## Records provided:
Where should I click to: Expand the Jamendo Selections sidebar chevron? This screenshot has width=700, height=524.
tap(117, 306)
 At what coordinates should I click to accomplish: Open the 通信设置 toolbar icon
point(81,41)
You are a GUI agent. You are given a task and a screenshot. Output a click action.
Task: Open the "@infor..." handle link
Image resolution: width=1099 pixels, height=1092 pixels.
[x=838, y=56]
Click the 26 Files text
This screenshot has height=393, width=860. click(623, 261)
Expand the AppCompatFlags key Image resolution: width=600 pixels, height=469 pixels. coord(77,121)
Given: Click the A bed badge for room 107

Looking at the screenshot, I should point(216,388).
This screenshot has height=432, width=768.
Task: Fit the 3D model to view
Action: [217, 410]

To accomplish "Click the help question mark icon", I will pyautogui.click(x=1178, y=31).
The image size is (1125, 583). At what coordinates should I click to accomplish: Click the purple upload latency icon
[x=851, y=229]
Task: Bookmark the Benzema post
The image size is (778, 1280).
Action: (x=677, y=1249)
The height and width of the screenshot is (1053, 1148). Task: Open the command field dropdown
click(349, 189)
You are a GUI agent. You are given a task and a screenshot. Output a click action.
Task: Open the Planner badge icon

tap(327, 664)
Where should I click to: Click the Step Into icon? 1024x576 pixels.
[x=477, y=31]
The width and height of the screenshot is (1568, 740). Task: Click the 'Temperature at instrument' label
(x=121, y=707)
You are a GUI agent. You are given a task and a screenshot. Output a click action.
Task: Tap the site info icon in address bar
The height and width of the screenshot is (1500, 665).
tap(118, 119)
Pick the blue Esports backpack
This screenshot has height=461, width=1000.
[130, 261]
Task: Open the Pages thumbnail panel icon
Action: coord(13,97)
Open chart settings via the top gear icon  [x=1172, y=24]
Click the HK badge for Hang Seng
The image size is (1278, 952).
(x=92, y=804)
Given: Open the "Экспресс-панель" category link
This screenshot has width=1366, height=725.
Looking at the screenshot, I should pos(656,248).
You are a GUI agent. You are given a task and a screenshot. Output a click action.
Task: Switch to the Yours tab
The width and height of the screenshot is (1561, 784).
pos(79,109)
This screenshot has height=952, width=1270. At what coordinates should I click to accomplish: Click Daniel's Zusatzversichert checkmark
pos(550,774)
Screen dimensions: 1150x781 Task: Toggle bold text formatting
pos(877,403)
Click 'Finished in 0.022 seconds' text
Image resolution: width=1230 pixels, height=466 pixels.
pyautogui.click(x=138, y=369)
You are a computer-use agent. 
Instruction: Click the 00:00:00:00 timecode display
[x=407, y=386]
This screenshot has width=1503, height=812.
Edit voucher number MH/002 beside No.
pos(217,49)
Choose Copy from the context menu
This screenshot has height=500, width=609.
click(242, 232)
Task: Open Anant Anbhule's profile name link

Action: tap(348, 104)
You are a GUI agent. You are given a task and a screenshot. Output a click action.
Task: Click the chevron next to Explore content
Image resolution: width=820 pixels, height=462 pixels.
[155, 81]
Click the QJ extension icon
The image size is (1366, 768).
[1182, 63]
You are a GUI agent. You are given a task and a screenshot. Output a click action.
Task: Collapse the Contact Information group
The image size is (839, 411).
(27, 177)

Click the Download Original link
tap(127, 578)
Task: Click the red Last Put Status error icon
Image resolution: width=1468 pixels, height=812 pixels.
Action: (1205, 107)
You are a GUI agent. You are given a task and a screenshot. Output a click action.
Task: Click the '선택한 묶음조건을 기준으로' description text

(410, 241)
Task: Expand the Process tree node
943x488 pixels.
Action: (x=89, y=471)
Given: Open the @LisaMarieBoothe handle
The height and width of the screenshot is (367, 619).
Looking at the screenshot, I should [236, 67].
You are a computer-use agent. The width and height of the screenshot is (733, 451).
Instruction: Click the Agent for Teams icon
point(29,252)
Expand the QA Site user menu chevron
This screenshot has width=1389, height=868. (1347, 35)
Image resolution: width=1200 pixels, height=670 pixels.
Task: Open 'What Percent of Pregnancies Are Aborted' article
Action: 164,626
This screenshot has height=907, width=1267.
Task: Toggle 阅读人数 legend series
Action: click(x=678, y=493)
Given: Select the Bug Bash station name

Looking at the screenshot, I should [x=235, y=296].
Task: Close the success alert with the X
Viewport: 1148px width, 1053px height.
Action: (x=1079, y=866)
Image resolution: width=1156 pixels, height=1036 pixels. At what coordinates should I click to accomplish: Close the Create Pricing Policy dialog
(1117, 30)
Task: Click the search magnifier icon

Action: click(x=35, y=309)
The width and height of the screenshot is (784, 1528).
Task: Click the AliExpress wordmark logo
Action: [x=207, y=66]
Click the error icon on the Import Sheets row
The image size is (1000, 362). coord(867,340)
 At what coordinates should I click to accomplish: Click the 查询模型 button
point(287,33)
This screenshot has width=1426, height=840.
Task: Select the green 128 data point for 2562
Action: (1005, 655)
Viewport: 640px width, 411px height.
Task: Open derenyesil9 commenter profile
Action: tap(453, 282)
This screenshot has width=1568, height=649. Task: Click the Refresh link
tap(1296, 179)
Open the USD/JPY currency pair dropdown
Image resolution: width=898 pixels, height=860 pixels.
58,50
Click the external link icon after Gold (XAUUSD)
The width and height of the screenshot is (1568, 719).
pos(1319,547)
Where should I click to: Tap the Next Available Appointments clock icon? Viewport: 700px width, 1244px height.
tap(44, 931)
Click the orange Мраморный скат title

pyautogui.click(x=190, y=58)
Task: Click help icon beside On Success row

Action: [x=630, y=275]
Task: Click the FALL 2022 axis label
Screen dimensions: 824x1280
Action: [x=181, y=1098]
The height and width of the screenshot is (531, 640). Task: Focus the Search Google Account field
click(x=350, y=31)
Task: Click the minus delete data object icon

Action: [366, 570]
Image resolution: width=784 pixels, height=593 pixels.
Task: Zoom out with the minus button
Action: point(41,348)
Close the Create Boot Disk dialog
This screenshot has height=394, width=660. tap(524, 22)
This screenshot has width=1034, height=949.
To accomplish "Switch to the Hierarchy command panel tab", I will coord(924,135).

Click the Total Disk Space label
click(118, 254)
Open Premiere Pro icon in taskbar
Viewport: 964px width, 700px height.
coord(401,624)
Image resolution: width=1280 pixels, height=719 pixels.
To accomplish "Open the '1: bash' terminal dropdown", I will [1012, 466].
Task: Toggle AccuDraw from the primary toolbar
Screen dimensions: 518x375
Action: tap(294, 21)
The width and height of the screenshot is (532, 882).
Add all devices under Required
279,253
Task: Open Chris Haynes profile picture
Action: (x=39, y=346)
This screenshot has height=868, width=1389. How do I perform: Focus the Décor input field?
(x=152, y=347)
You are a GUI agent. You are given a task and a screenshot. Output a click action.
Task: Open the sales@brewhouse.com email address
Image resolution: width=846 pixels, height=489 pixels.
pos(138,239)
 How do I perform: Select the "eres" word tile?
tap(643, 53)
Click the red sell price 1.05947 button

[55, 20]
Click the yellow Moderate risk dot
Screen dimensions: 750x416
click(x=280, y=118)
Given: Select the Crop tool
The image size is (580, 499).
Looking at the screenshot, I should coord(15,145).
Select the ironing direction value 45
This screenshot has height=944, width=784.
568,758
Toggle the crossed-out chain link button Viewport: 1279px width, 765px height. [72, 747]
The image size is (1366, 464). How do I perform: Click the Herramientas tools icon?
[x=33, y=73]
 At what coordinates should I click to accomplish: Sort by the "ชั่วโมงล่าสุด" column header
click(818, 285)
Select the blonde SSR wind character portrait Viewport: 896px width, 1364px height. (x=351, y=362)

## What you will do:
Look through the entries and work out how many lines have the word "handle" in them; reply with that number only.

## Solution to this task:
2